Aonde essas associações metafóricas nos
levam? Tudo isso quer dizer que, ao aplicar uma regra jurídica para a resolução
de um caso concreto, o agente do sistema de justiça se vê diante de um leque de
interpretações e hipóteses com amplas possibilidades de produção de efeitos
sobre os conflitos políticos na sociedade.
Tomem-se como exemplos disso as
diferentes posições tomadas por juízes brasileiros de estados distintos ao
julgar casos análogos. Ao determinar a desocupação de uma escola ocupada por
secundaristas – em regra, crianças e adolescentes – no processo nº 2016.01.3.011286-6,
um magistrado do Distrito Federal autorizou a polícia a fazer uso de técnicas
de repressão absolutamente condenáveis, violadoras da dignidade humana e da
integridade desses jovens, como instrumentos sonoros de impedimento ao sono e
corte no fornecimento de alimentação e água. Trata-se da aplicação de um
tratamento cruel e degradante enfaticamente vedado por nossa Constituição
Federal, pelo Estatuto da Criança e do Adolescente e por tratados
internacionais de proteção aos Direitos Humanos de que o Brasil é signatário.

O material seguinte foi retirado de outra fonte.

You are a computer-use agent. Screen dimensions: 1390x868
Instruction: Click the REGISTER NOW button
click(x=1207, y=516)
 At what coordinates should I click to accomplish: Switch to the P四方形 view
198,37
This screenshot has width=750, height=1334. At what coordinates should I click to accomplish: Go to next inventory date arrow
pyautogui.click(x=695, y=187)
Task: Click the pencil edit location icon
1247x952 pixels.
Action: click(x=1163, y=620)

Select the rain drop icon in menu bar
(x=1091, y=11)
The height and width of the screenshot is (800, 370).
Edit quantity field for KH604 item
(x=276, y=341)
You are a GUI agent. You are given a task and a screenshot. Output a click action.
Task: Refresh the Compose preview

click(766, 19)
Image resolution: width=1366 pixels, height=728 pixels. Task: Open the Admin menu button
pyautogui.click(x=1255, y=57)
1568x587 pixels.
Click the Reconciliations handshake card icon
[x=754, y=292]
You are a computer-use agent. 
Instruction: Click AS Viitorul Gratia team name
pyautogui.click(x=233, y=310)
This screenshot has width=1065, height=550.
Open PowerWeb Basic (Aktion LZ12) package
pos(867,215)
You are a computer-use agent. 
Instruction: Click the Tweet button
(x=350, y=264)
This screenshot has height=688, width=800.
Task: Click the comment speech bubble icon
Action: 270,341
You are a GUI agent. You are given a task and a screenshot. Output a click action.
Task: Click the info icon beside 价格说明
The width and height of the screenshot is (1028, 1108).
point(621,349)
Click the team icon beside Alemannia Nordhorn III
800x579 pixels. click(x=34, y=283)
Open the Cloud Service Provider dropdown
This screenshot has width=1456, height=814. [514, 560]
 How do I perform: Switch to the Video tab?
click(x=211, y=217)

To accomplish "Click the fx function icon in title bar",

Por outro lado, registre-se o que decidiu
o Tribunal de Justiça de São Paulo ao rejeitar pedido de reintegração de posse
do Estado e decidir realizar audiência de conciliação com os manifestantes
(processo nº 2243232-25.2015.8.26.0000), ao argumento de que a gestão
democrática das políticas públicas integra a estrutura de uma democracia
participativa, na qual estudantes, familiares e professores têm o direito de se
manifestar, e o Estado, o dever de pavimentar canais de diálogo e de
intervenção propositiva dos interessados na definição dos assuntos que os
afetem.
Nesse último caso, um dos magistrados
responsáveis pelo julgamento fez questão de assinalar a “dificuldade atávica que o Estado Brasileiro tem ao lidar em momentos
sociais”, em função da “matriz
autoritária da sua gênese”, daí porque não seria “com essa postura de criminalizar e ‘Satanizar’ os movimentos sociais e
reivindicatórios legítimos que o Estado Brasileiro alcançará os valores
abrigados na Constituição Federal, a saber, a construção de uma sociedade
justa, ética e pluralista, no qual a igualdade entre os homens e a dignidade de
todos os cidadãos deixe de ser uma retórica vazia para se concretizar
plenamente”.
Como se vê, são dois casos que envolvem
a mesma situação de conflito, mas que inspiraram decisões judicias essencialmente
antagônicas em seus pressupostos teóricos e jurídicos e em suas consequências
práticas. Eis a provocação que devemos lançar ao Judiciário: é preciso saber
lidar com os conflitos sociais no sentido de sempre garantir o respeito a
direitos fundamentais.
O desafio que se impõe a todos os
agentes do sistema de justiça, em especial àqueles investidos do poder de
julgar, está em conceber as ocupações estudantis não sob o viés infracional e
criminalizante, mas como expressões legítimas do direito à manifestação, à
expressão e à desobediência civil. Decisões que reprimam, multem ou prendam os
estudantes poderão ser efetivas para encerrar as ocupações, mas potencializarão
conflitos dissonantes que irrompem da tessitura social. A vitória da violência
institucional é a derrota da democracia participativa como espaço de solução de
conflitos.
Os meios de que se valem os estudantes
para vocalizar suas pautas, suas angústias e seus sonhos são instrumentos que
problematizam questões políticas, a demandar a abertura de canais de diálogo, a
criação de instâncias horizontais de decisão e a democratização do poder de
definir os rumos de seu próprio futuro.
É por isso que insistimos: o Judiciário
tem muito a aprender com a lição dos estudantes.